## EXERCISE
I'd like every record given again exactly, please.
------------
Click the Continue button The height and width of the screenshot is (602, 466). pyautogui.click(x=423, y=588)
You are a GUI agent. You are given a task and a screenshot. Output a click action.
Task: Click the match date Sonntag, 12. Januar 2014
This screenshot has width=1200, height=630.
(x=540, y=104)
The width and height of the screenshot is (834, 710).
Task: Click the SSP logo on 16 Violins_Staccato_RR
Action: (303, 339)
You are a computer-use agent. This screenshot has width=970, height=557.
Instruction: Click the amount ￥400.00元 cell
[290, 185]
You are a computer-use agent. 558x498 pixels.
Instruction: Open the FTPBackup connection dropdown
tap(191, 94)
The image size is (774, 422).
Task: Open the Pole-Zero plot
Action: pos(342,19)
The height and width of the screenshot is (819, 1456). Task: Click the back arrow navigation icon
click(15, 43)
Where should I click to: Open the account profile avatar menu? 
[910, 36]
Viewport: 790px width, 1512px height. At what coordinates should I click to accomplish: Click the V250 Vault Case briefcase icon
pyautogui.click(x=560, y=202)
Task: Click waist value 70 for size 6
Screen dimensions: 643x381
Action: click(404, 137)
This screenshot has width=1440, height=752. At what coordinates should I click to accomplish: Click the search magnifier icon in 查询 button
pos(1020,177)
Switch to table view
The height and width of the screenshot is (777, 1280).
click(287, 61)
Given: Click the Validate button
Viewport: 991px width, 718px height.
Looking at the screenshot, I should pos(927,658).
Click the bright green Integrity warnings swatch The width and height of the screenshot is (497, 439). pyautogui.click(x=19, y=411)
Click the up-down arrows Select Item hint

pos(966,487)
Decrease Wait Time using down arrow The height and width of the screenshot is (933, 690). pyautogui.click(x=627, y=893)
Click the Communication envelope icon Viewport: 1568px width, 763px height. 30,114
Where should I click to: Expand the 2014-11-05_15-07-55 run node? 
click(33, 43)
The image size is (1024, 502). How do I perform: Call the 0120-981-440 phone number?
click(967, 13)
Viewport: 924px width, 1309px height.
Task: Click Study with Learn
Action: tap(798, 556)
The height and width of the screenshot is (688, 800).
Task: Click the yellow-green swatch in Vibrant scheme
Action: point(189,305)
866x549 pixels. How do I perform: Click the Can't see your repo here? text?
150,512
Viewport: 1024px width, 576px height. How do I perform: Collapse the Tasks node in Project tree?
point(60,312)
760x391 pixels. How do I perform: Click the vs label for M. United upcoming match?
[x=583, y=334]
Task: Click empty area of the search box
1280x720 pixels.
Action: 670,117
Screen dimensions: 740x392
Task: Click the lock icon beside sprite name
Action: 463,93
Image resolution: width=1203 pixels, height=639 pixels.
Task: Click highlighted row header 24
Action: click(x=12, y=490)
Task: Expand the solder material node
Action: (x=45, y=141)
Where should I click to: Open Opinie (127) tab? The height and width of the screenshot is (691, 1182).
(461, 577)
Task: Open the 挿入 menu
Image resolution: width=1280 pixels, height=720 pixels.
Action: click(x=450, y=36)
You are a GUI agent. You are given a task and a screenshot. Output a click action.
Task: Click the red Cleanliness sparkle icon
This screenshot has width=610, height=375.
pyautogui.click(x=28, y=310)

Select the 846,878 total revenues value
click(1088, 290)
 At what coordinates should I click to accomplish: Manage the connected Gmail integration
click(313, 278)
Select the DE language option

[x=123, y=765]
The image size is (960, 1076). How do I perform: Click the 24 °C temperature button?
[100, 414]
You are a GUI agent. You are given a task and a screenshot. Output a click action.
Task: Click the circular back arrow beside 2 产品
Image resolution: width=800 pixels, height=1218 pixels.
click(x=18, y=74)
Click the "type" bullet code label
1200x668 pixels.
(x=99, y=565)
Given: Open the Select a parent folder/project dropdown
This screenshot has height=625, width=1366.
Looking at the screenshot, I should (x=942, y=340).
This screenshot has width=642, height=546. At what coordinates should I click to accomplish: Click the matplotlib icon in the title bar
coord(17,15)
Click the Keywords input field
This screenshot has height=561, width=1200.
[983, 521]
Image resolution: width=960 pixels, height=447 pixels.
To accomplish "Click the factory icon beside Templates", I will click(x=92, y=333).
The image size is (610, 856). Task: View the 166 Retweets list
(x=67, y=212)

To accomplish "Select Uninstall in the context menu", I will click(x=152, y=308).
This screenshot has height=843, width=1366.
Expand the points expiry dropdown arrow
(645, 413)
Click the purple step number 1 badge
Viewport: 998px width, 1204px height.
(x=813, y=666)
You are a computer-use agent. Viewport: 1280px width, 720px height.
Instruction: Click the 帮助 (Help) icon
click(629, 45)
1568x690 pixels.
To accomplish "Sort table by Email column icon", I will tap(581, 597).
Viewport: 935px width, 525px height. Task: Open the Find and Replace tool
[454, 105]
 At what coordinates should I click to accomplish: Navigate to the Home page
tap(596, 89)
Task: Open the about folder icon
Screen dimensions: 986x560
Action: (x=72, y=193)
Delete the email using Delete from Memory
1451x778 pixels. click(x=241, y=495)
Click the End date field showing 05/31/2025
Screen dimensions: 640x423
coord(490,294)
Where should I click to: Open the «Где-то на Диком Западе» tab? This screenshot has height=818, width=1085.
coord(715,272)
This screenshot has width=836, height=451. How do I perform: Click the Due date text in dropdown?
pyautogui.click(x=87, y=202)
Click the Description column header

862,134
------------
## SOLUTION
Click the Continue button The height and width of the screenshot is (602, 466). pyautogui.click(x=423, y=588)
You are a GUI agent. You are given a task and a screenshot. Output a click action.
Task: Click the match date Sonntag, 12. Januar 2014
This screenshot has width=1200, height=630.
(x=540, y=104)
The width and height of the screenshot is (834, 710).
Task: Click the SSP logo on 16 Violins_Staccato_RR
Action: (303, 339)
You are a computer-use agent. This screenshot has width=970, height=557.
Instruction: Click the amount ￥400.00元 cell
[290, 185]
You are a computer-use agent. 558x498 pixels.
Instruction: Open the FTPBackup connection dropdown
tap(191, 94)
The image size is (774, 422).
Task: Open the Pole-Zero plot
Action: pos(342,19)
The height and width of the screenshot is (819, 1456). Task: Click the back arrow navigation icon
click(15, 43)
Where should I click to: Open the account profile avatar menu? 
[910, 36]
Viewport: 790px width, 1512px height. At what coordinates should I click to accomplish: Click the V250 Vault Case briefcase icon
pyautogui.click(x=560, y=202)
Task: Click waist value 70 for size 6
Screen dimensions: 643x381
Action: click(404, 137)
This screenshot has width=1440, height=752. At what coordinates should I click to accomplish: Click the search magnifier icon in 查询 button
pos(1020,177)
Switch to table view
The height and width of the screenshot is (777, 1280).
click(287, 61)
Given: Click the Validate button
Viewport: 991px width, 718px height.
Looking at the screenshot, I should pos(927,658).
Click the bright green Integrity warnings swatch The width and height of the screenshot is (497, 439). pyautogui.click(x=19, y=411)
Click the up-down arrows Select Item hint

pos(966,487)
Decrease Wait Time using down arrow The height and width of the screenshot is (933, 690). pyautogui.click(x=627, y=893)
Click the Communication envelope icon Viewport: 1568px width, 763px height. 30,114
Where should I click to: Expand the 2014-11-05_15-07-55 run node? 
click(33, 43)
The image size is (1024, 502). How do I perform: Call the 0120-981-440 phone number?
click(967, 13)
Viewport: 924px width, 1309px height.
Task: Click Study with Learn
Action: tap(798, 556)
The height and width of the screenshot is (688, 800).
Task: Click the yellow-green swatch in Vibrant scheme
Action: point(189,305)
866x549 pixels. How do I perform: Click the Can't see your repo here? text?
150,512
Viewport: 1024px width, 576px height. How do I perform: Collapse the Tasks node in Project tree?
point(60,312)
760x391 pixels. How do I perform: Click the vs label for M. United upcoming match?
[x=583, y=334]
Task: Click empty area of the search box
1280x720 pixels.
Action: 670,117
Screen dimensions: 740x392
Task: Click the lock icon beside sprite name
Action: 463,93
Image resolution: width=1203 pixels, height=639 pixels.
Task: Click highlighted row header 24
Action: click(x=12, y=490)
Task: Expand the solder material node
Action: (x=45, y=141)
Where should I click to: Open Opinie (127) tab? The height and width of the screenshot is (691, 1182).
(461, 577)
Task: Open the 挿入 menu
Image resolution: width=1280 pixels, height=720 pixels.
Action: click(x=450, y=36)
You are a GUI agent. You are given a task and a screenshot. Output a click action.
Task: Click the red Cleanliness sparkle icon
This screenshot has width=610, height=375.
pyautogui.click(x=28, y=310)

Select the 846,878 total revenues value
click(1088, 290)
 At what coordinates should I click to accomplish: Manage the connected Gmail integration
click(313, 278)
Select the DE language option

[x=123, y=765]
The image size is (960, 1076). How do I perform: Click the 24 °C temperature button?
[100, 414]
You are a GUI agent. You are given a task and a screenshot. Output a click action.
Task: Click the circular back arrow beside 2 产品
Image resolution: width=800 pixels, height=1218 pixels.
click(x=18, y=74)
Click the "type" bullet code label
1200x668 pixels.
(x=99, y=565)
Given: Open the Select a parent folder/project dropdown
This screenshot has height=625, width=1366.
Looking at the screenshot, I should (x=942, y=340).
This screenshot has width=642, height=546. At what coordinates should I click to accomplish: Click the matplotlib icon in the title bar
coord(17,15)
Click the Keywords input field
This screenshot has height=561, width=1200.
[983, 521]
Image resolution: width=960 pixels, height=447 pixels.
To accomplish "Click the factory icon beside Templates", I will click(x=92, y=333).
The image size is (610, 856). Task: View the 166 Retweets list
(x=67, y=212)

To accomplish "Select Uninstall in the context menu", I will click(x=152, y=308).
This screenshot has height=843, width=1366.
Expand the points expiry dropdown arrow
(645, 413)
Click the purple step number 1 badge
Viewport: 998px width, 1204px height.
(x=813, y=666)
You are a computer-use agent. Viewport: 1280px width, 720px height.
Instruction: Click the 帮助 (Help) icon
click(629, 45)
1568x690 pixels.
To accomplish "Sort table by Email column icon", I will tap(581, 597).
Viewport: 935px width, 525px height. Task: Open the Find and Replace tool
[454, 105]
 At what coordinates should I click to accomplish: Navigate to the Home page
tap(596, 89)
Task: Open the about folder icon
Screen dimensions: 986x560
Action: (x=72, y=193)
Delete the email using Delete from Memory
1451x778 pixels. click(x=241, y=495)
Click the End date field showing 05/31/2025
Screen dimensions: 640x423
coord(490,294)
Where should I click to: Open the «Где-то на Диком Западе» tab? This screenshot has height=818, width=1085.
coord(715,272)
This screenshot has width=836, height=451. How do I perform: Click the Due date text in dropdown?
pyautogui.click(x=87, y=202)
Click the Description column header

862,134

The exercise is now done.